Trail MarkerWant to learn to meditate? Not sure where to begin? After 10 years of practicing and 4 years of teaching here are my suggestions. 

Most people are surprised when I tell them I quit meditating after two weeks of trying. I made a big mistake. I like to move, and for some odd-ball reason I decided to sit still and focus on my breath. I was terrible at it. I gave up in frustration, and it wasn’t until I was introduced to moving meditation a few days later that I began to discover how amazing it can be.

Now, I consider meditation my main power tool, my absolute best tool for transformation. It is with out doubt the single best thing that I do to realize the joy of being human. It’s that useful.

First, what is meditation?

For me, “meditation” refers to two main things: meditative practices and meditative states.

Simply, the practices are things you do to achieve the physical, mental, emotional, energetic and spiritual states.

There are thousands of practices, each suiting different kinds of people, and just as many states, each depending the skill level and goals of the practitioner.

Second, let’s look at the different kinds of practices.

I like to define each practice by what it focuses on. Almost all practices focus on breath, and then fold in an additional focus like a mantra (a word or words you repeat), an external object (a candle, an image of a flower, etc), mental visualizations (imagining yourself at relaxing places like the beach for instance), or  your movements (for moving meditations).

So, a really important question for you to answer is, what you would like to focus on?

Are you auditory and would enjoy saying/singing a word or phrase? Are you visual and prefer looking at things?  Do you have a strong imagination and enjoy visualizing?  Are you kinesthetic and like feeling the sensation of your body moving? Or do you want a combination of several of these things?

When you’re searching for a meditation to learn, look at different practices and determine the focus(es) of each. Then decide which one is most likely to naturally capture your attention. Decide what would you enjoy focusing on.

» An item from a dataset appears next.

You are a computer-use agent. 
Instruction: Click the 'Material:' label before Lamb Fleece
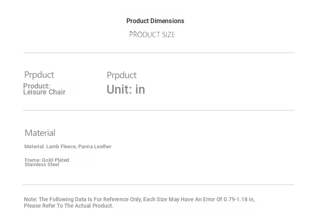coord(35,147)
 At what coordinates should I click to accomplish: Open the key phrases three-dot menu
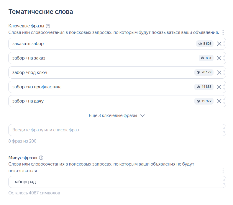point(223,32)
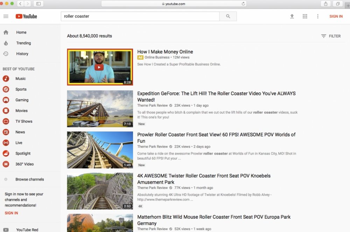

In the beginning, usually most challenging thing is the act of focusing at all, no matter what you choose to focus on. This is why it’s important to choose something that naturally captures your attention, something that you enjoy focusing on. Be kind to yourself and choose something you want to pay attention to!

There is a meditation out there that will interest you: singers can sing, poets can speak, painters can gaze, dreamers can dream, dancers can dance, etc. Find the artist in you and play. If you find the idea of play uninspiring, you just might be one of the few people who would enjoy starting out with a silent, sitting practice that focuses solely on your breath. Go for it!

Whatever it is, you can imagine that if you start by focusing on something that you like paying attention to, focusing will be that much easier. 

Country ParkThird, let’s think about the states you want to achieve.

There’re a wide range of goals to go for, all the way from stress reduction to uncovering divinity. Meditation has it’s roots in the metaphysical exploration of reality, and in the modern world you have the option of going as deep – or not – as you like. You can simply meditate for 3 breaths to lower your cortizol levels or you can spend the rest of your life in a cave realizing your divinity. It’s all being offered, so you’ll want to decide where on the continuum to start your exploration.

You can’t tell the goal of a practice by how it’s done, by the physical mechanics of it. That 3 breath stress reduction meditation can be the exact same practice used in the cave. The difference is in the intention. The intention will change how the practice is talked about, the words used in the instructions and most importantly where the practitioner is willing to go with it. The stress reduction practitioner doesn’t pay attention to the deeper effects, doesn’t cultivate them, and thus may not allow the practice to draw her deeper into herself. The cave dweller does those same 3 breaths, relaxes and pays attention to the ever subtler layers of subterranean information welling up inside her. Same physical practice, different intentions.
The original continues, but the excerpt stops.